Getting back to queefs. There is a line, however circuitous it may appear, between these two stories and the outrage and horror at queefing in comedies like “Ghostbusters.” So long as we cower in fear at the sound of the word “vagina,” we will always react with a ridiculously overzealous degree of nausea at the idea of queefing.

To be clear, this wasn’t the first appearance of a queef joke cinematic history, but it’s definitely in a very small club. Furthermore, most queef jokes manifest at the expense of the woman queefing. In one of his many artistic gems, Ben Stiller’s “The Heartbreak Kid” features Malin Maria Åkerman queefing post-coitus with Stiller. Spoiler: she’s not the woman he ends up with and the queef was one of several devices meant to comically display her obvious unsuitability as a serious love interest. She is also a cocaine addict and has sex with a donkey in a post-credits scene.

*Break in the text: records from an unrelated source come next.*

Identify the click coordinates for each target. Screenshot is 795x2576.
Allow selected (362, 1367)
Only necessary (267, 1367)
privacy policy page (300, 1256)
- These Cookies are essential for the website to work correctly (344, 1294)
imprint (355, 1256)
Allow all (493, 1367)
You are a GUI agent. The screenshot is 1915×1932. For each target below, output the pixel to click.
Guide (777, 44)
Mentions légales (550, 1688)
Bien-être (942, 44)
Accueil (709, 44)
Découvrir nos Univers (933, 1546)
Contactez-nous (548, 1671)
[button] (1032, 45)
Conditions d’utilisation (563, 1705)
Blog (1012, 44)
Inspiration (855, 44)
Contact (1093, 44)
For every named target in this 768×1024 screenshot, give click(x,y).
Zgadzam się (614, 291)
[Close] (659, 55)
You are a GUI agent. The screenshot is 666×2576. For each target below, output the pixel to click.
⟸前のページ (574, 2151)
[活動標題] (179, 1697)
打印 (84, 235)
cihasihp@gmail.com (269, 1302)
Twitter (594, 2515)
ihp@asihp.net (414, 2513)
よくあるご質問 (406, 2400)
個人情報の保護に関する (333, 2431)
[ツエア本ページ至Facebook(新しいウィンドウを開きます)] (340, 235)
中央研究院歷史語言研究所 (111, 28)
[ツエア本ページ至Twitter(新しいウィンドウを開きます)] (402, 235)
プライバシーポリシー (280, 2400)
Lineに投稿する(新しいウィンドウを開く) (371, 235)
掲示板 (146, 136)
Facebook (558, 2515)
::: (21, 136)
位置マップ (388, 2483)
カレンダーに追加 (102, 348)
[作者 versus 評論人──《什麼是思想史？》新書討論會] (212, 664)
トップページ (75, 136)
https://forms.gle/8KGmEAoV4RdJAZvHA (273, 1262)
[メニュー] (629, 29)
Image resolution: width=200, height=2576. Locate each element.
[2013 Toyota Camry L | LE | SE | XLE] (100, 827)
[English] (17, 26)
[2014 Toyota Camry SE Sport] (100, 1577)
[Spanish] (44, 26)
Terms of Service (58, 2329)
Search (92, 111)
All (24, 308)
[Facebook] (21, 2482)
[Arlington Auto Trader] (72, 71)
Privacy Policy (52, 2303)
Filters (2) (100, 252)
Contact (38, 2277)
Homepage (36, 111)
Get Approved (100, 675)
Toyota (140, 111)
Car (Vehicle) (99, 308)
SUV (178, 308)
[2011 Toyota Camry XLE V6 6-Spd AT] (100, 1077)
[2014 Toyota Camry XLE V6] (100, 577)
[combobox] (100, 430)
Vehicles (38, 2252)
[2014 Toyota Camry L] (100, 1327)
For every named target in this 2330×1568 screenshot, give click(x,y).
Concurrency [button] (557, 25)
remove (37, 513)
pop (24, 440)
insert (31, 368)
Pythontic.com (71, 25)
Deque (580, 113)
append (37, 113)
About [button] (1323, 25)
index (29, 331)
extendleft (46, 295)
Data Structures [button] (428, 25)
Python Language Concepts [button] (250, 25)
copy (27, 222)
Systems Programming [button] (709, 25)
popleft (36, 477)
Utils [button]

What made the queef joke in “Ghostbusters” different was that it wasn’t a device meant to portray a woman as dirty troll with five heads and a penchant for bestiality. It was a small, rather innocuous joke made by a main character to another main character, neither of whom we are supposed to dislike and both of whom we are supposed to support.

Feminist queef humor means finally making queef humor as utterly mundane as fart jokes are. They’re kind of dumb but also harmless, just like any other bodily humor wisecrack. Let’s all learn from the “South Park” brand of wisdom and just let the queefs fly as they may.